The full details were reported first at DSL Reports, and all the reverse engineering can be found on my site (still working in progress).
Sleep is overrated :-)
This weekend I'm installing Windows 2000 Professional on my main workstation for the second time in a week due to the same old usual Windows crap, so while I'm waiting for the umpteenth reboot I can enter in one tip that has really been helpful for a long time.
My workstation has three drives split up into five partitions, and when reinstalling it's really easy to get confused as to which partition used to be which drive letter. So many moons ago I adopted the practice of labeling each partition with the name of the computer plus the drive letter normally associated with it. So on my main workstation WIZ, the labels would be "WIZ-C", "WIZ-D", and so on.
These labels are visible not only from explorer, but from the Disk Administrator tool, so it's really easy to reassign the drive letters properly.
I also make it a habit of naming my CD-ROM drives starting with high letters (R:, S:, etc.) so that these drive letters don't get changed when hard drive partitions come and go.
These two tips have saved me a lot of headache over the years.
I've had a couple of background research projects for some time, and until I decided what to do with them I had them on private pages, but I'm sure I'll not really get to explore them much in the near future so I've put them on a main Research Page.
RPAT (Realtime Proxy Abuse Triangulation) is a method of tracking down people abusing proxy servers. I think this is a clever technique, and I'm fairly sure that it's completely original. Source code included.
BackStealth is a method for malware to bypass local software firewalls, and I extended the work of the original author. Source code included.

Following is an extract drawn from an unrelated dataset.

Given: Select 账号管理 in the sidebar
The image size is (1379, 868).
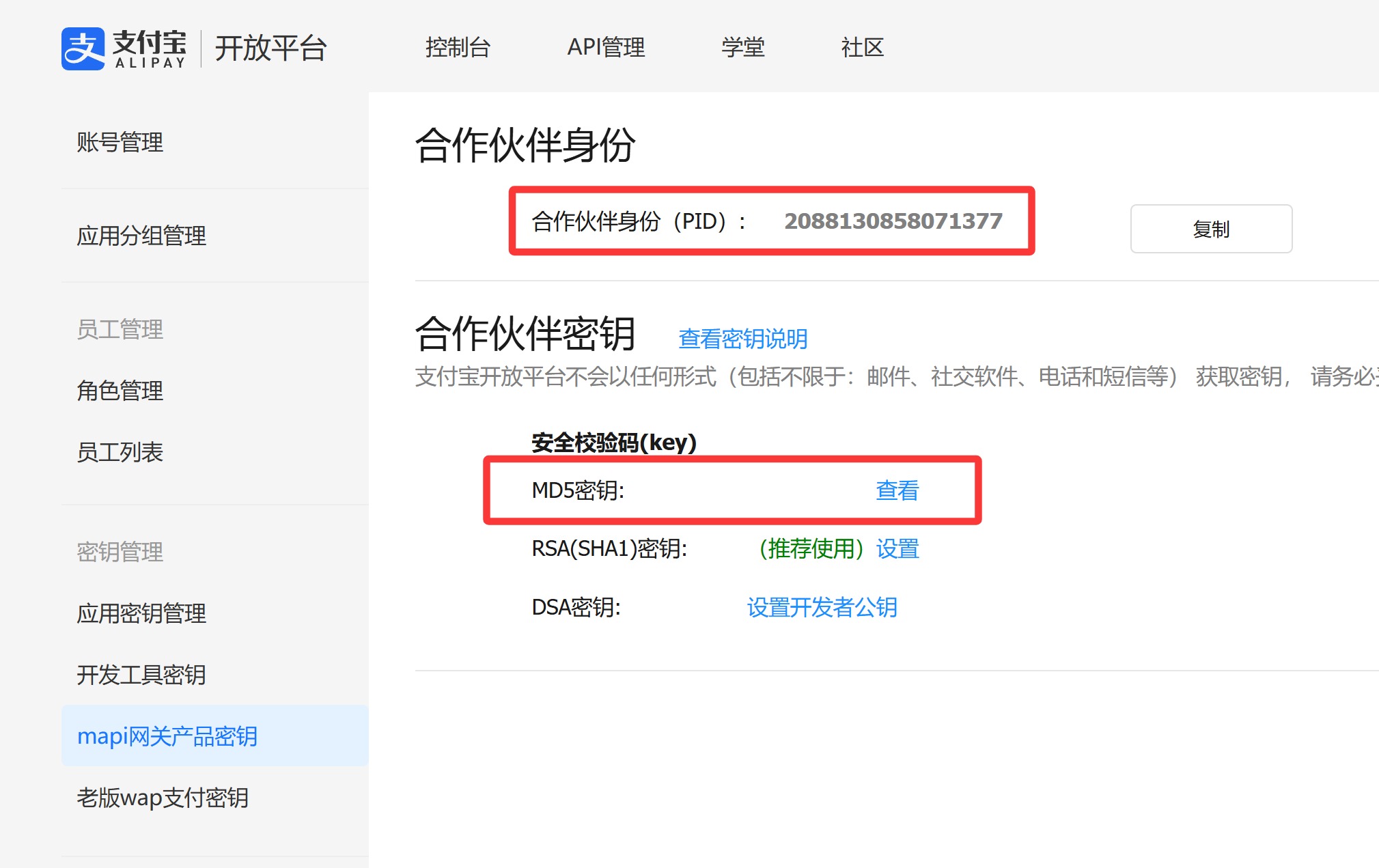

Not terribly shy to blow my own horn: my article on constructing chroot jails appears in the December 2002 issue of Linux Magazine. Available at finer newstands eveyrwhere.
Today I started using some technology that has proven to be surprisingly useful: Wake On LAN. Computers equipped with this feature provide a very small power source to the Ethernet card, and it watches the wire for a magic packet containing (among other things) the card's hardware address. When it sees this magic packet, it pretends that the system's power button has been pressed and turnes on the computer. It boots normally.
I'm using this at a customer that's a 30 minute drive away: I make a list in advance of all the MAC addresses in the place, and with a simple bit of perl code I can wake up any of the machines. This is going to be really helpful when I remotely "shutdown" a key server instead of "reboot". I've done this before.
I used the wakeonlan software by José Pedro Oliveira, and this was utterly plug and play. No special drivers required, it "just worked" on a Red Hat Linux 7.2 system. What a joy.
Today I submitted a patch for rblcheck, a program that queries multiple DNS-based spam blacklists. For a long time I've used a modified version of rblcheck-1.4 that would take a DNS hostname instead of just an IP address, but tonight I made the same changes into rblcheck-1.5 and submitted the patch.
Though the blacklists are of source based only on IP address, when doing random checks it's much easier to use the hostname instead. My patch is smart enough to know when a given hostname has no or more than one IP address associated and respond accordingly. I've used this functionality for more than a year.
The patch is found here as rblcheck.patch.